§ Text to read

An analysis of the revelation shows a hierarchy in the sorts of statements the Lord makes. He offers explanations and instructions and to teach us, gives imperative statements telling us what we must to, and issues direct commandments. Commandments are, of course, the most forceful statements, carrying an additional weight of condemnation for those who do not obey.
The balance between statement types in this revelation indicates the Lord’s preference to teach, instruct, inform, and correct—rather than command and condemn. As he stated:
I have given to you my doctrine, and have also revealed teachings, commandments, precepts, and principles to guide you, and it is not meet that I command you in all things — reason together and apply what I have given you, and it will be enough. (T&C 157:45)
Let’s examine our Lord’s words, grouped by types of statements.
Here are some of the imperative statements the Lord made, directly telling us what we must do, and often coupled with a principle to be understood.
- Repent, therefore, like Peter and end your unkind and untrue accusations against one another, and make peace
- Each of you must equally walk truly in my path, not only to profess, but also to do as you profess
- All must come unto me or they cannot be saved
- But remember that without the fruit of repentance, and a broken heart and a contrite spirit, you cannot keep my covenant; for I, your Lord, am meek and lowly of heart. Be like me.
- Forgive one another. Be tender with one another, pursue judgment, bless the oppressed, care for the orphan, and uplift the widow in her need for I have redeemed you from being orphaned and taken you that you are no longer a widowed people. Rejoice in me, and rejoice with your brethren and sisters who are mine also. Be one.

§ Given data

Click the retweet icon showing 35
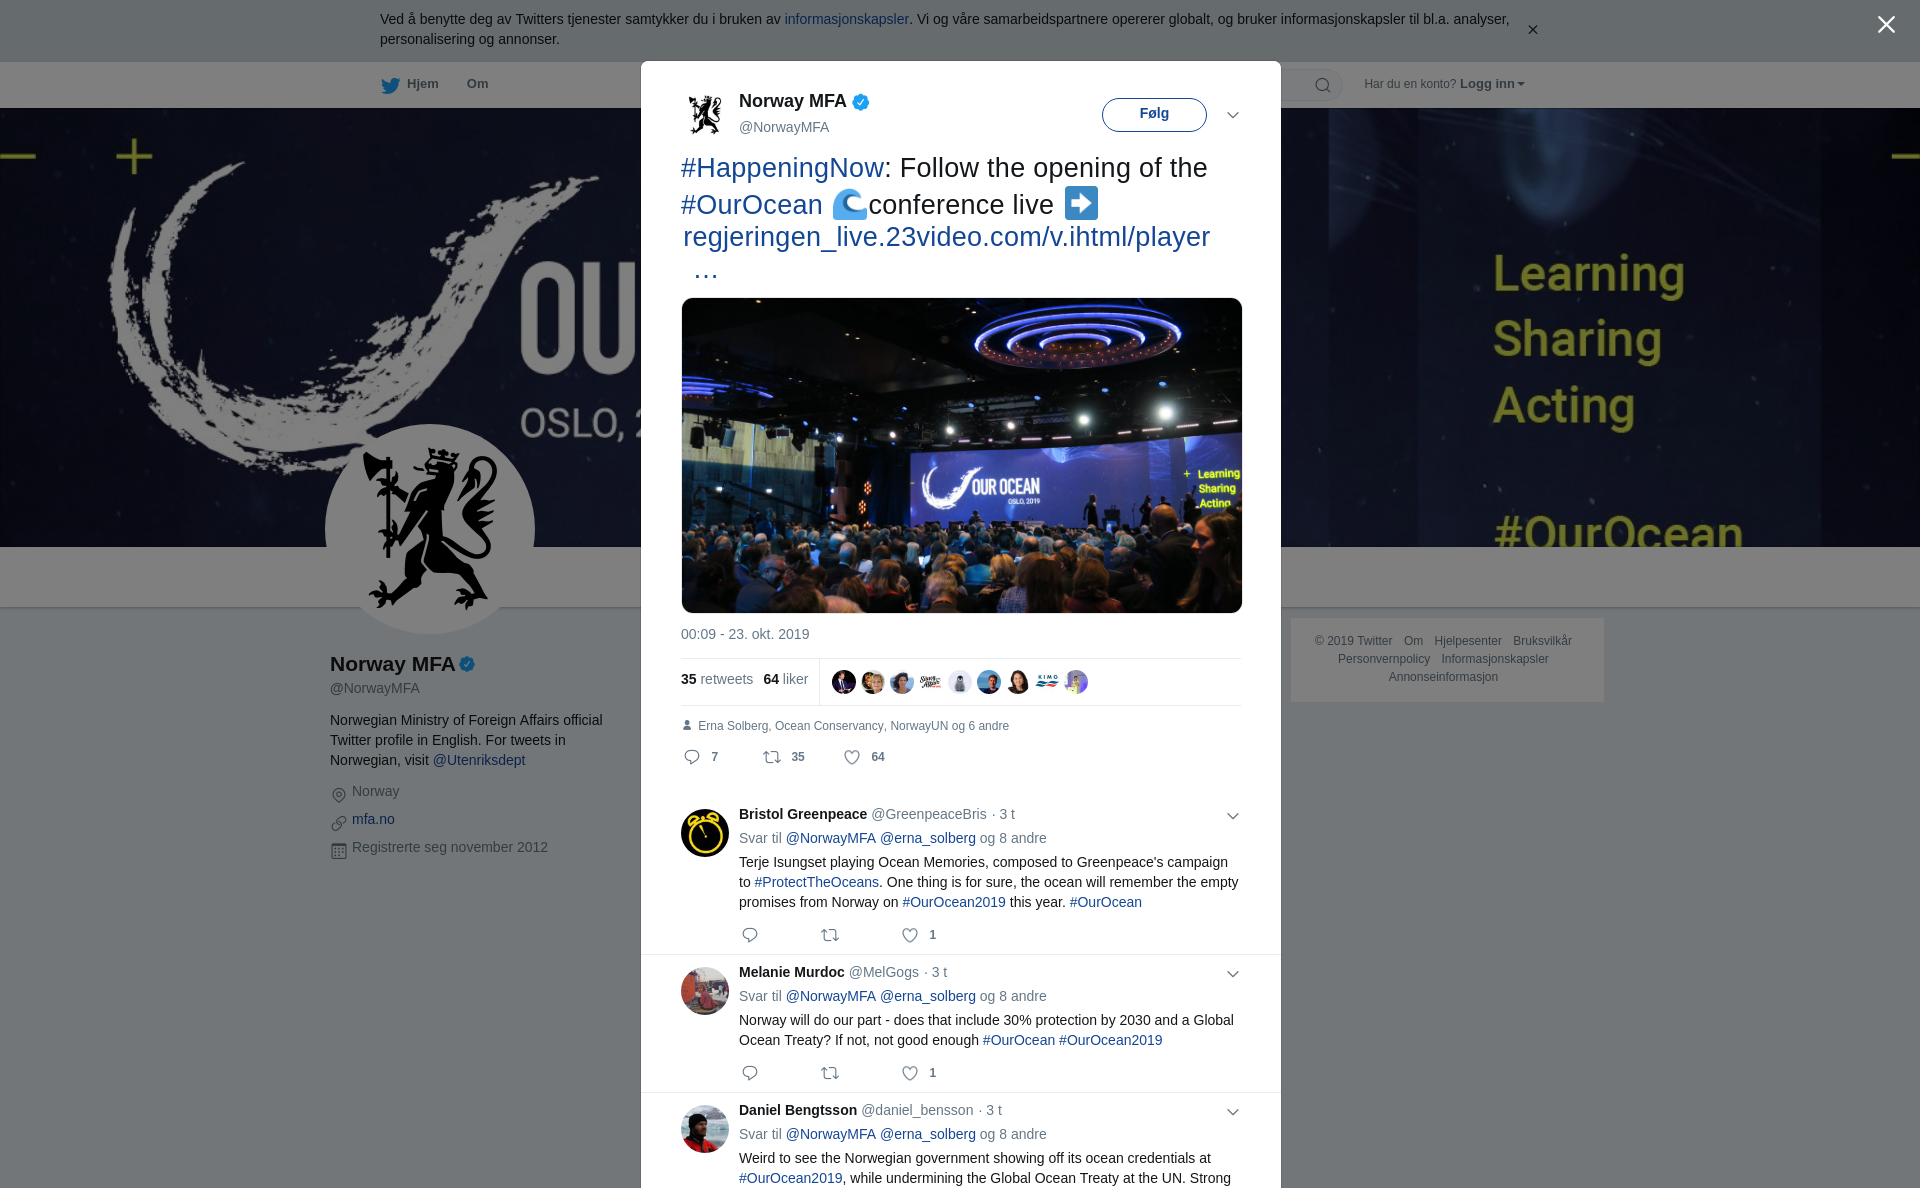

§ Task instructions
Copy out word for word the stretch of the passage on the Lord's statement types from "Here are some" through "Be like me.".

§ Answer to the problem
Here are some of the imperative statements the Lord made, directly telling us what we must do, and often coupled with a principle to be understood.
- Repent, therefore, like Peter and end your unkind and untrue accusations against one another, and make peace
- Each of you must equally walk truly in my path, not only to profess, but also to do as you profess
- All must come unto me or they cannot be saved
- But remember that without the fruit of repentance, and a broken heart and a contrite spirit, you cannot keep my covenant; for I, your Lord, am meek and lowly of heart. Be like me.